Le chef de gouvernement est persuadé qu’il y a là un vivier d’économies, en contrôlant mieux des directions régionales ou des agences de l’État. Ces structures se sont multipliées ces dernières années. Elles sont dans le collimateur de l’exécutif. François Bayrou, qui cherche 40 milliards d’euros pour l’an prochain, doit annoncer des fusions et des suppressions de certains opérateurs publics, le 15 juillet lors d’une conférence de presse sur le prochain budget.
En coulisses, certaines réunions d’arbitrage « musclées »
« Ce que je vais proposer autour des préfets de département a été concerté avec les administrations », insiste le locataire de Matignon. En coulisses, certaines réunions d’arbitrage ont été « musclées », rapporte un témoin.
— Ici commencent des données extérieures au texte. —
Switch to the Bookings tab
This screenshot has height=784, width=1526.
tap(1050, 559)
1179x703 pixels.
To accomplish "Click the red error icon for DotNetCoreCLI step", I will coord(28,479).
Des bras de fer ont eu lieu notamment avec le ministère de la Santé (qui pilote les Agences régionales de santé) et avec l’Éducation nationale, qui n’entend pas voir les préfets empiéter sur le pouvoir de leurs directeurs académiques.
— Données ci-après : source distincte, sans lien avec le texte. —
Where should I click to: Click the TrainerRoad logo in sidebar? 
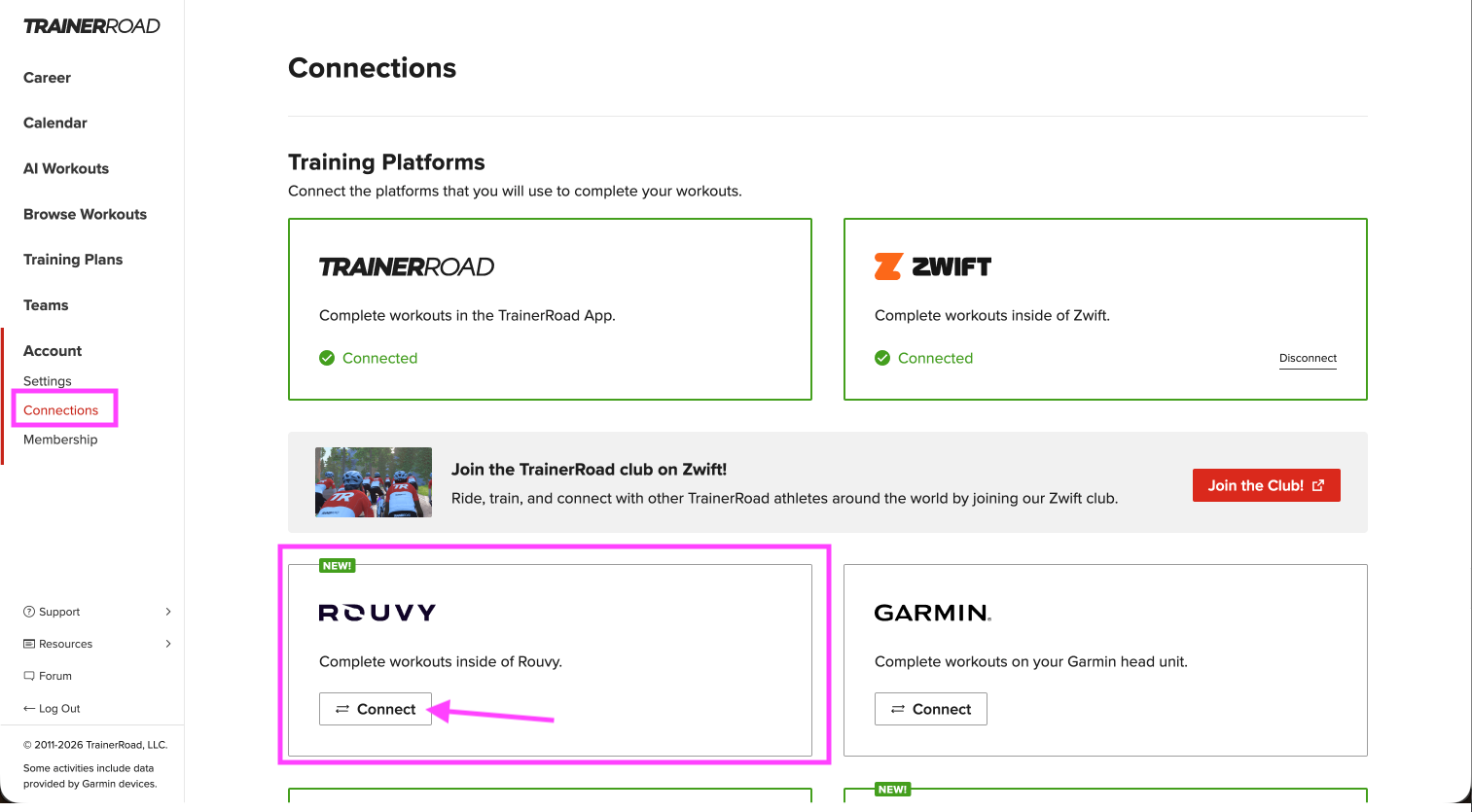pyautogui.click(x=91, y=26)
« Lutter contre l’inflation de structures et d’administrations parallèles est un chantier nécessaire, estime le député Liot d’Eure-et-Loir Harold Huwart. Mais quels moyens se donnera François Bayrou pour y arriver et à quelle échéance ? Car cela passe par un acte d’autorité de la part du Premier ministre sur ses ministres et par des actes législatifs. » Ce qui, faute de majorité à l’Assemblée, reste encore hypothétique.
Effet d’annonce ou future réforme ? « Voilà dix ans qu’il y a des projets en ce sens, qui ne sont pas allés au bout », concède François Bayrou. Mais le maire de Pau ― qui a survécu à huit motions de censure ― espère pouvoir faire mentir la loi des séries.